Je n’ai rien outré à la peinture de la maladie du père Hoop. Il a été sur le point de secouer le fardeau. Quand je lui demandai ce qu’il estimait le plus de la vie, il me répondit : « Premièrement de n’y être pas, secondement de se bien porter ; vous voyez combien je suis chanceux ; j’y suis et je me porte mal. » À vous parler vrai, je ne compte pas qu’il finisse naturellement.
Vous auriez fait une belle chose sans les contre-seings. Les endroits de mes lettres où je vous dis que je vous aime sont ceux qui vous plaisent le plus ; c’est, dites-vous, la seule chose qu’il y ait dans les vôtres, c’est-à-dire qu’elles sont pour moi partout comme les miennes dans les ligues qui vous en paraissent excellentes. Ne suis-je pas bien à plaindre ? Mes lettres sont variées, et les vôtres le seront, et plus agréablement encore que les miennes, quand vous pourrez vous résoudre, comme moi, à m’envoyer vos conversations d’Isle. Vous verrez que ce que vous, Mme Le Gendre et madame votre mère direz sur un sujet ou de goût, ou de caractère, ou d’affaire, ou d’histoire, ou de morale, ne vaudra pas mieux que les boutades de l’Écossais, que les folies de Mme d’Aine, que l’originalité du Baron, et que mon marivaudage, car je marivaude, Marivaux sans le savoir, et moi le sachant.
Je n’ai point encore fait de feu. Tant que celui de nature me suffira, je me passerai de l’autre.
Cette sobriété d’un jour n’a pas duré davantage. Damilaville ne l’a pas voulu. Nous dînâmes hier ensemble depuis deux heures et demie jusqu’à neuf heures du soir. À neuf heures sonnantes nous prenions le plus délicieux café du monde. Oh ! la bonne chose pour la santé qu’une débauche de bon vin !
Mon ami est l’homme le plus inabordable. Il a un froid, un sec, un renfermé qui déconcerte la première fois ; à la centième comme à la première, quand cela lui convient.

--- Matériel fourni ---

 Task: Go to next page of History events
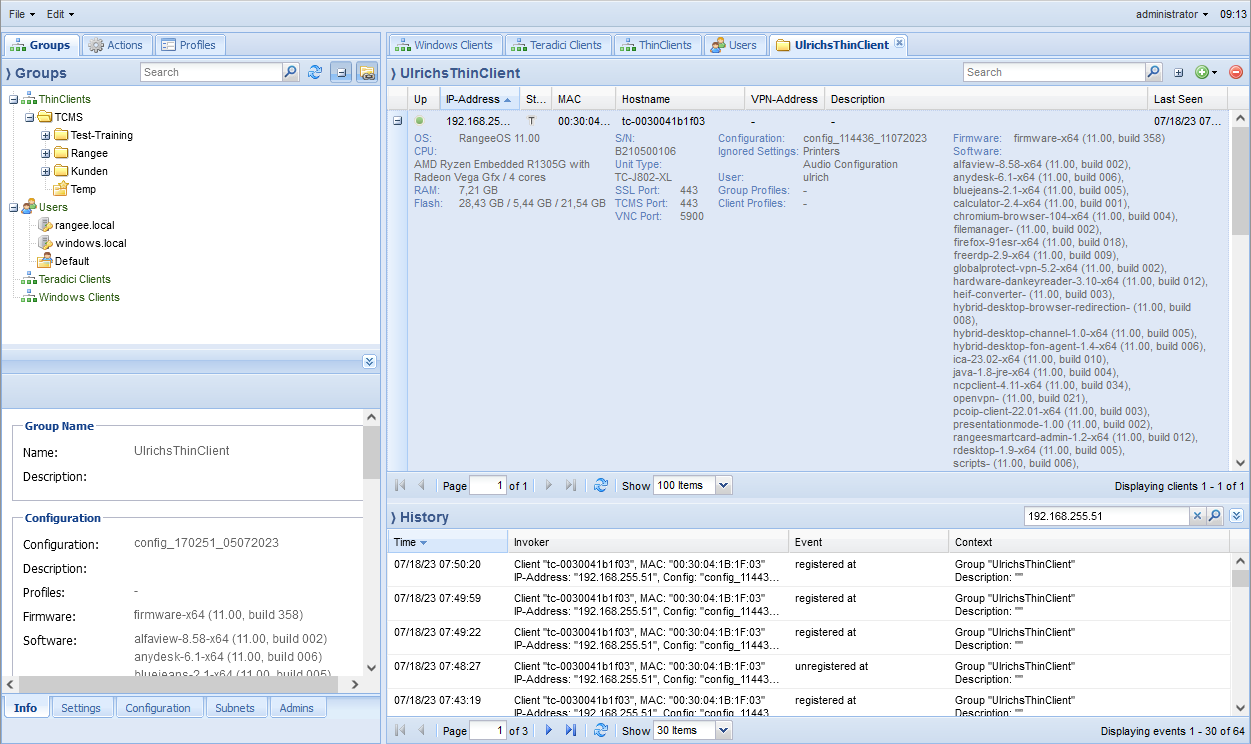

--- Activité 1 ---
Mettez à jour l'extrait de lettre en reprenant tout ce qui va de « Vous auriez fait » jusqu'à « moi le sachant. », et remplacez-y « contre-seings » par « cachets ».
--- Activité 2 ---
D'après l'extrait de lettre, de quelle heure à quelle heure a duré le dîner pris avec Damilaville ?
--- Activité 3 ---
Poursuivez l'extrait de lettre à partir de sa dernière phrase.
Le matériel fourni ne sert à rien ici.

--- Réponse 1 ---
Vous auriez fait une belle chose sans les cachets. Les endroits de mes lettres où je vous dis que je vous aime sont ceux qui vous plaisent le plus ; c’est, dites-vous, la seule chose qu’il y ait dans les vôtres, c’est-à-dire qu’elles sont pour moi partout comme les miennes dans les ligues qui vous en paraissent excellentes. Ne suis-je pas bien à plaindre ? Mes lettres sont variées, et les vôtres le seront, et plus agréablement encore que les miennes, quand vous pourrez vous résoudre, comme moi, à m’envoyer vos conversations d’Isle. Vous verrez que ce que vous, Mme Le Gendre et madame votre mère direz sur un sujet ou de goût, ou de caractère, ou d’affaire, ou d’histoire, ou de morale, ne vaudra pas mieux que les boutades de l’Écossais, que les folies de Mme d’Aine, que l’originalité du Baron, et que mon marivaudage, car je marivaude, Marivaux sans le savoir, et moi le sachant.

--- Réponse 2 ---
De deux heures et demie à neuf heures du soir.

--- Réponse 3 ---
Le nom de Pouf vous fait rire, vous paraît bien imaginé. Le petit animal tout rond, gros comme le poing, ressemble parfaitement à son nom.
Je n’entends rien non plus à la ligne où il s’agit de fête et de messe, sinon que quelquefois je vous commence la veille une lettre que je continue le lendemain, comme si c’était le même jour. Voilà la clef d’une infinité d’autres endroits.
Oui, il ne tiendra qu’à Uranie d’aimer sa fille à la folie. Je crois en avoir le secret, mais ce sera pour une autre fois. Bonsoir, mes bonnes amies ; si vous aimiez autant que moi, et que vous le sentissiez comme je fais dans ce moment, vous seriez trop heureuses. Je prends votre main, je la mets dans la sienne, et je les serre toutes deux.
- ↑ Dans les notes si curieuses du libraire Prault sur quelques littérateurs de son temps, notes publiées par M. Rathery (Bulletin du bibliophile, 1850, p. 866), on trouve celle-ci sur l’abbé de La Marre, que Mme Quinault avait surnommé Croque-Chenille : « Il avait de l’esprit, du feu et de la vivacité ; d’ailleurs crapuleux ; sans reproche, je l’ai une fois habillé de pied en cape et lui ai donné soixante-douze livres pour se faire guérir de la v..... On n’a de lui qu’un petit recueil de poésies. Il a fait aussi l’opéra de Zaïde, mis en musique par Royer. » — L’abbé de La Marre, nommé commissaire aux fourrages pendant la campagne de 1741, se jeta par la fenêtre, à Egra, dans un accès de fièvre chaude.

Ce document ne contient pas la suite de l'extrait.